— TASK DESCRIPTION —
Rewrite all of the collection entries below with "input field" swapped for "text box" and everything else left the same. Leave the pictures out.

(Collection entries)
+===+

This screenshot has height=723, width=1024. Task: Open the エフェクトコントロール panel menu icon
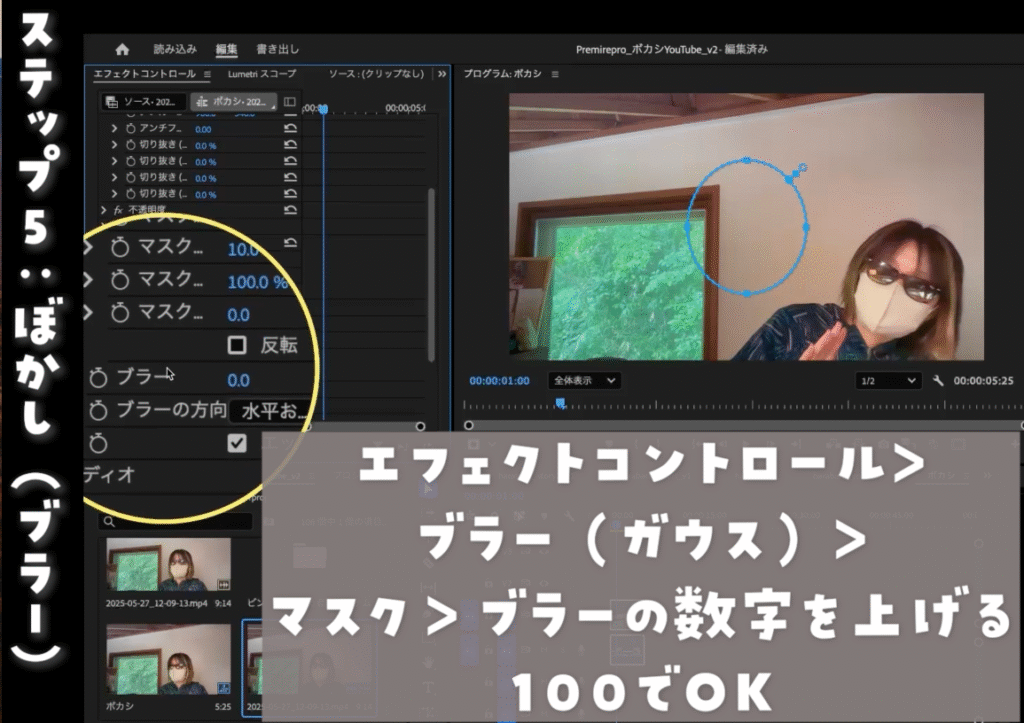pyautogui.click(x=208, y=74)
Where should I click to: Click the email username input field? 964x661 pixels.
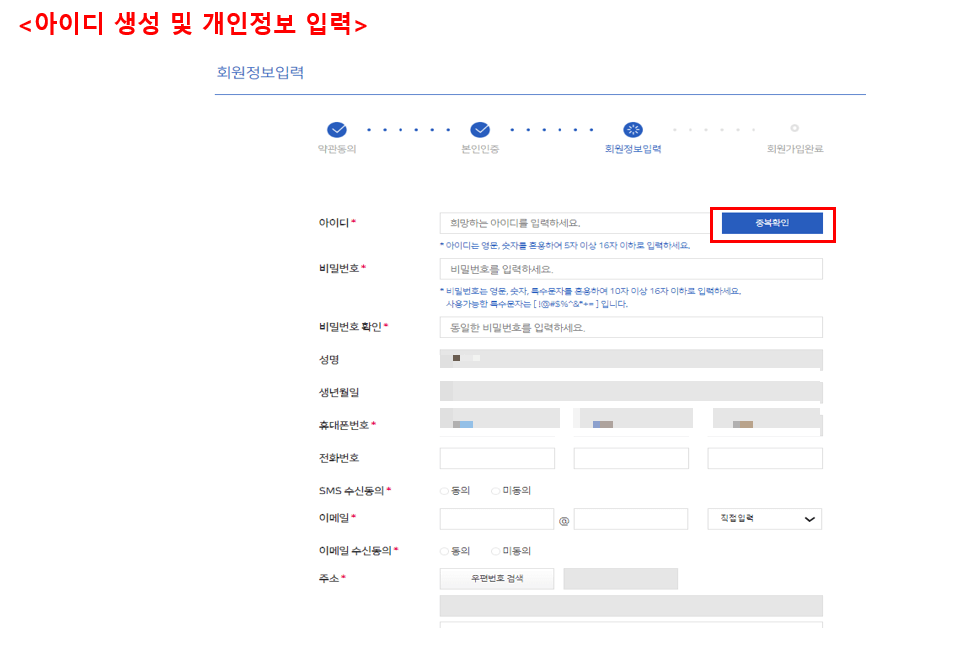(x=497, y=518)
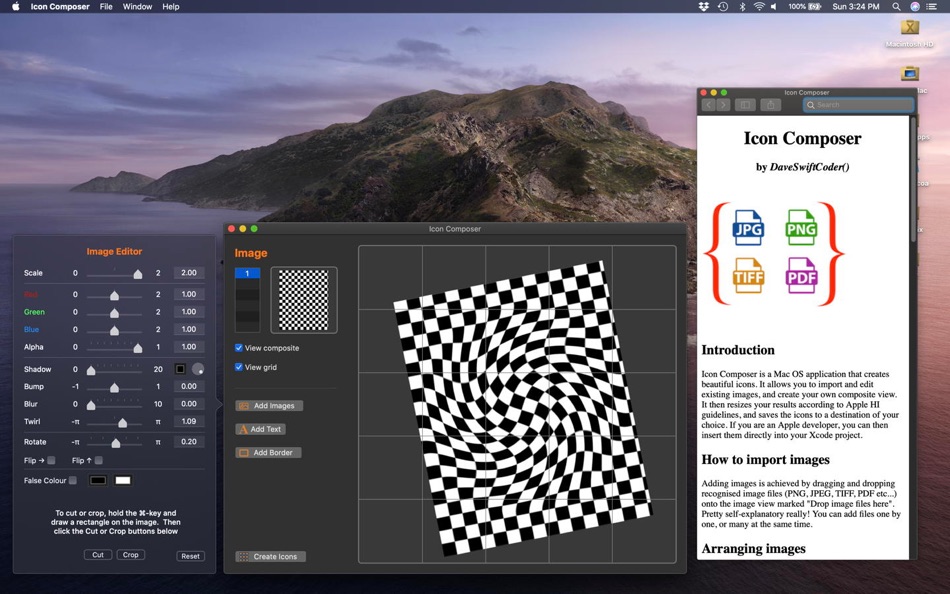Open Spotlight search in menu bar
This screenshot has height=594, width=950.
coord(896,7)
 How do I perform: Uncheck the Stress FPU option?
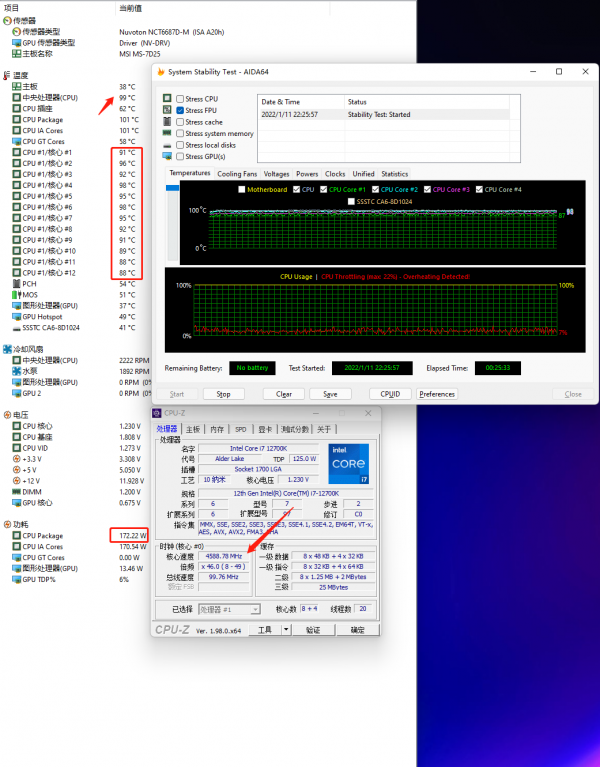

+===+

— CORRECT ANSWER —
This screenshot has height=723, width=1024. Task: Open the エフェクトコントロール panel menu icon
pyautogui.click(x=208, y=74)
Where should I click to: Click the email username text box? 964x661 pixels.
(x=497, y=518)
Open Spotlight search in menu bar
This screenshot has height=594, width=950.
coord(896,7)
 How do I perform: Uncheck the Stress FPU option?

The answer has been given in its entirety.